• Opdrachten:
1 > Kloppen de volgende uitspraken volgens de tekst over duurzaamheid? Antwoord per uitspraak met ja of nee en citeer de woorden uit de tekst die de doorslag geven. (a) Bauke Coppes vindt dat duurzaamheid over meer gaat dan alleen energie. (b) Bij vastgoed gaat duurzaamheid niet verder dan isolatie en energielabel. (c) Mobiliteit wordt genoemd als onderdeel van duurzaamheid.
2 > Noem alsjeblieft alle verschillende woorden in de tekst over duurzaamheid die met "energie" beginnen.

• Brontekst:
++++++++

Duurzaamheid is meer dan een lage energierekening

Bauke Coppes stelt dat als je het hebt over labels en nul-op-de-meter dan praat je over het energievraagstuk en -rekening. Duurzaamheid gaat over meer dan alleen energie. “Met betrekking tot vastgoed gaat duurzaamheid veel verder dan isolatie en energielabel. Onder andere een stukje mobiliteit.

“Verduurzaming is een vak apart”

++++++++

• Getoond materiaal:
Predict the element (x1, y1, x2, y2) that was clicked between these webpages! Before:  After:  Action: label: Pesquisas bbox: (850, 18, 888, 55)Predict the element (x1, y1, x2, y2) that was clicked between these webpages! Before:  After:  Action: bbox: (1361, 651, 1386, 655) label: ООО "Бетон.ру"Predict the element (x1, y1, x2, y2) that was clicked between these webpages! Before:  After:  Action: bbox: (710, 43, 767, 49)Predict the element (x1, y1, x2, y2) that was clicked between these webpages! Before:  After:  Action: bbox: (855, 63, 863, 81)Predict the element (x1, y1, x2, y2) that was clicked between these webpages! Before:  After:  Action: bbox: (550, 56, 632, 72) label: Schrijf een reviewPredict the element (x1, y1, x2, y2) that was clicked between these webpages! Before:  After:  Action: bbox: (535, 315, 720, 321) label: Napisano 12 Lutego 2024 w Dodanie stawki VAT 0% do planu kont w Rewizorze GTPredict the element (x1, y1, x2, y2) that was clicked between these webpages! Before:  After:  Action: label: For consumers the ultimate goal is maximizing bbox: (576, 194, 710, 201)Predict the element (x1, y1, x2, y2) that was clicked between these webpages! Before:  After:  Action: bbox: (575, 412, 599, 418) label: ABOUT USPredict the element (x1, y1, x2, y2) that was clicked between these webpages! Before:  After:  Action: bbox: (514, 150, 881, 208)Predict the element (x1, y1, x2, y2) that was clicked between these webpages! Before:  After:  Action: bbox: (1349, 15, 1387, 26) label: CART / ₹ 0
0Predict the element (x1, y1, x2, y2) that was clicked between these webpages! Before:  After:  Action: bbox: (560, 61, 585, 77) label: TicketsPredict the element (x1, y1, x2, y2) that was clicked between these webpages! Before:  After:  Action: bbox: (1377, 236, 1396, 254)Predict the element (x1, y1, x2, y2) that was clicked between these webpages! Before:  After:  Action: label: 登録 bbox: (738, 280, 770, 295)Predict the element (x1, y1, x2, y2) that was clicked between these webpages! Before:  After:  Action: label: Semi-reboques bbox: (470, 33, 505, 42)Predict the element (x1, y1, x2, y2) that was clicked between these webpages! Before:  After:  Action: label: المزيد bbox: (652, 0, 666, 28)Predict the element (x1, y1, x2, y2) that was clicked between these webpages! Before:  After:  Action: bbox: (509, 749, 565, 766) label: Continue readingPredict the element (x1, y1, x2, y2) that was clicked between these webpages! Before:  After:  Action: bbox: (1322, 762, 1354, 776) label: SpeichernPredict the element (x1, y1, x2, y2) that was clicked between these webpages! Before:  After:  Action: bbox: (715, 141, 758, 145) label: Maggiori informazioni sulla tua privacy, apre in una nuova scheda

++++++++

• Antwoorden:
1 >
(a) Ja: "Duurzaamheid gaat over meer dan alleen energie."
(b) Nee: "Met betrekking tot vastgoed gaat duurzaamheid veel verder dan isolatie en energielabel."
(c) Ja: "Onder andere een stukje mobiliteit."

2 > energierekening, energievraagstuk, energie, energielabel